Task goal
Quote the records in full and leave their pictures out.
----- Records for this exercise -----
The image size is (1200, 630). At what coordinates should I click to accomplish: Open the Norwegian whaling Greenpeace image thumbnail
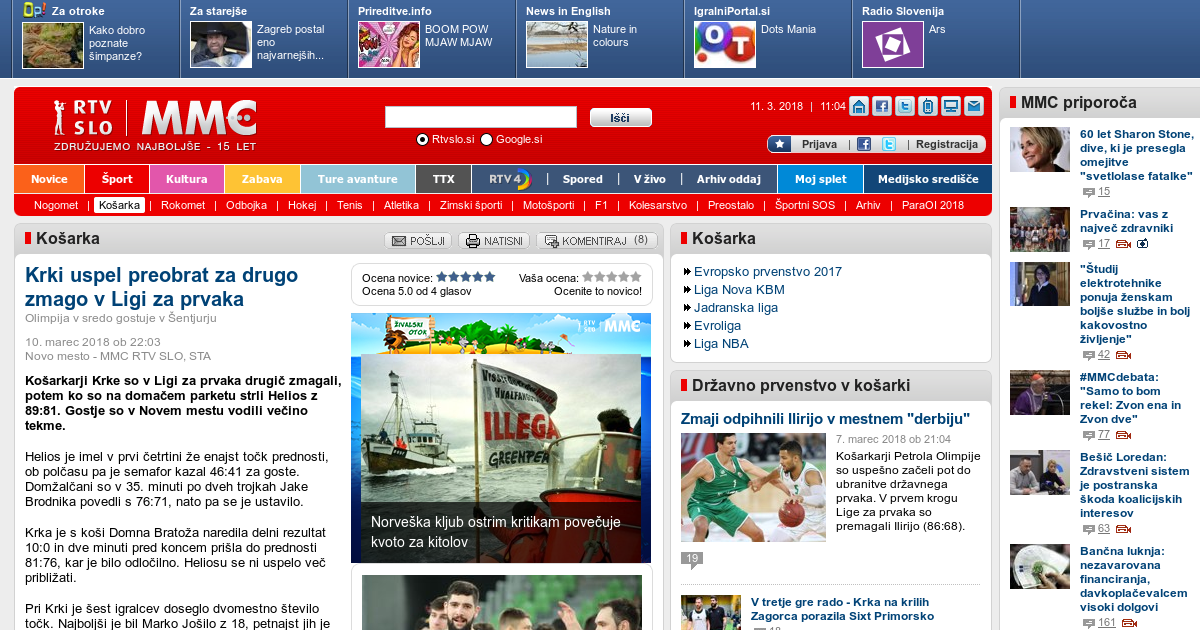[501, 440]
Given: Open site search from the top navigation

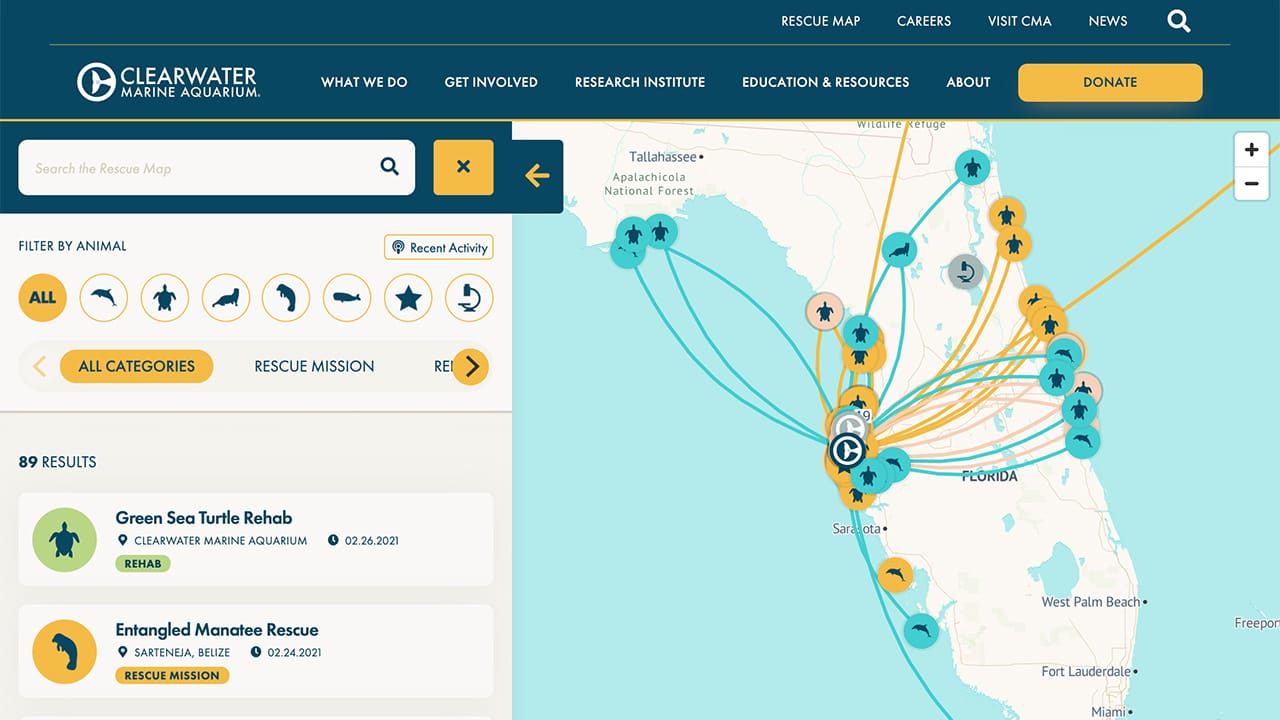Looking at the screenshot, I should (1178, 20).
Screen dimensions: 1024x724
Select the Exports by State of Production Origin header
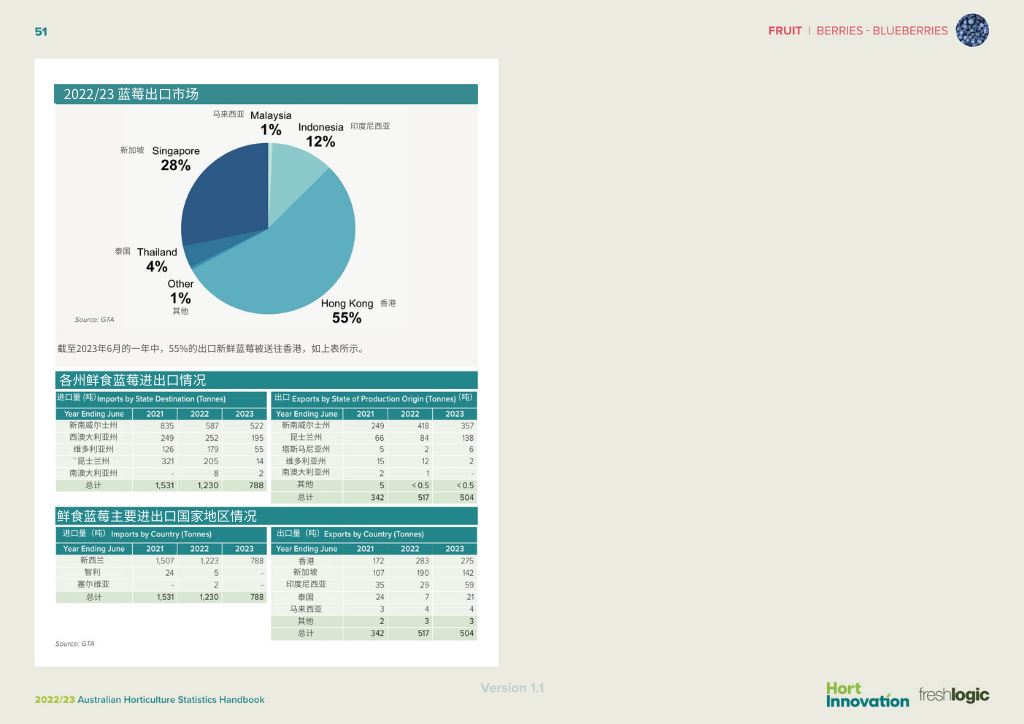374,399
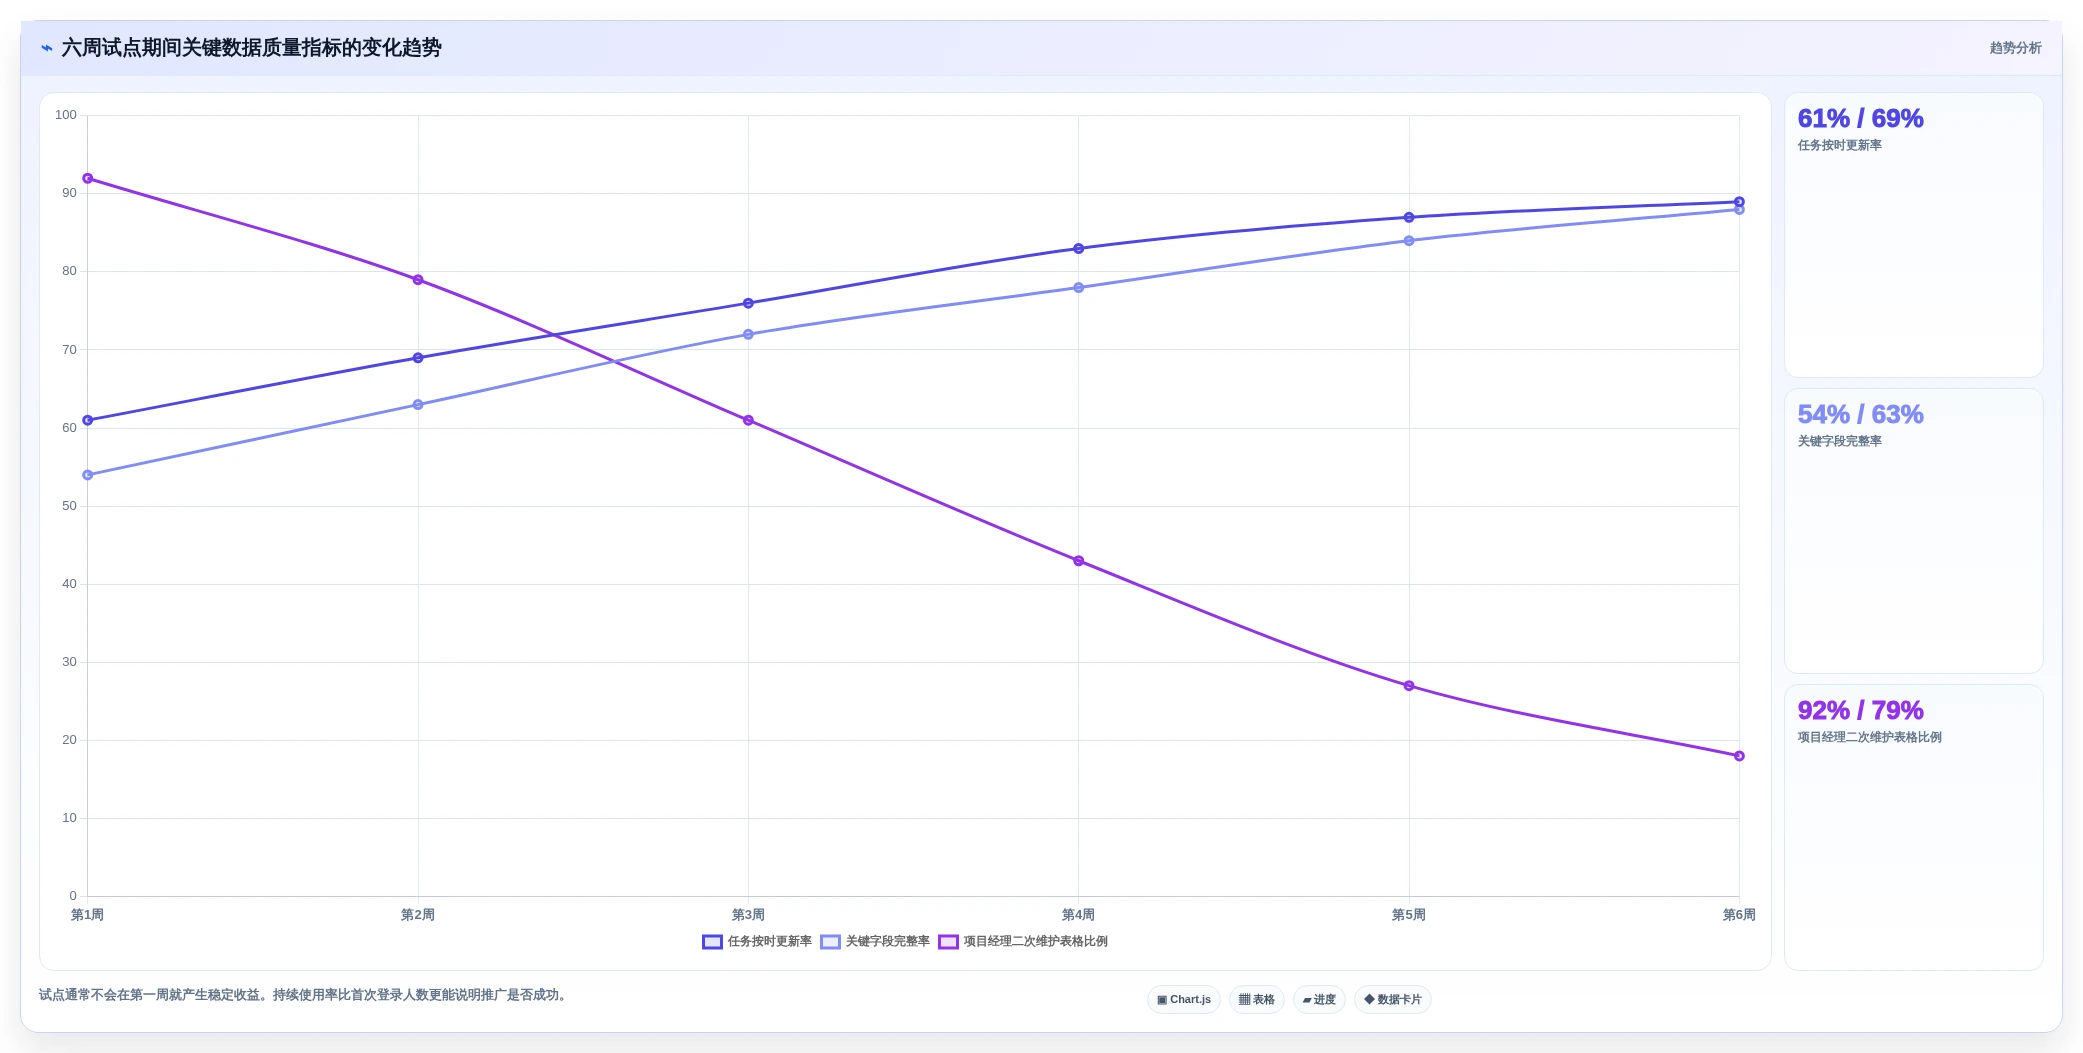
-----
Written answer
The image size is (1200, 630). At what coordinates should I click to accomplish: Open the Norwegian whaling Greenpeace image thumbnail
[501, 440]
Given: Open site search from the top navigation

Looking at the screenshot, I should (1178, 20).
Screen dimensions: 1024x724
Select the Exports by State of Production Origin header
374,399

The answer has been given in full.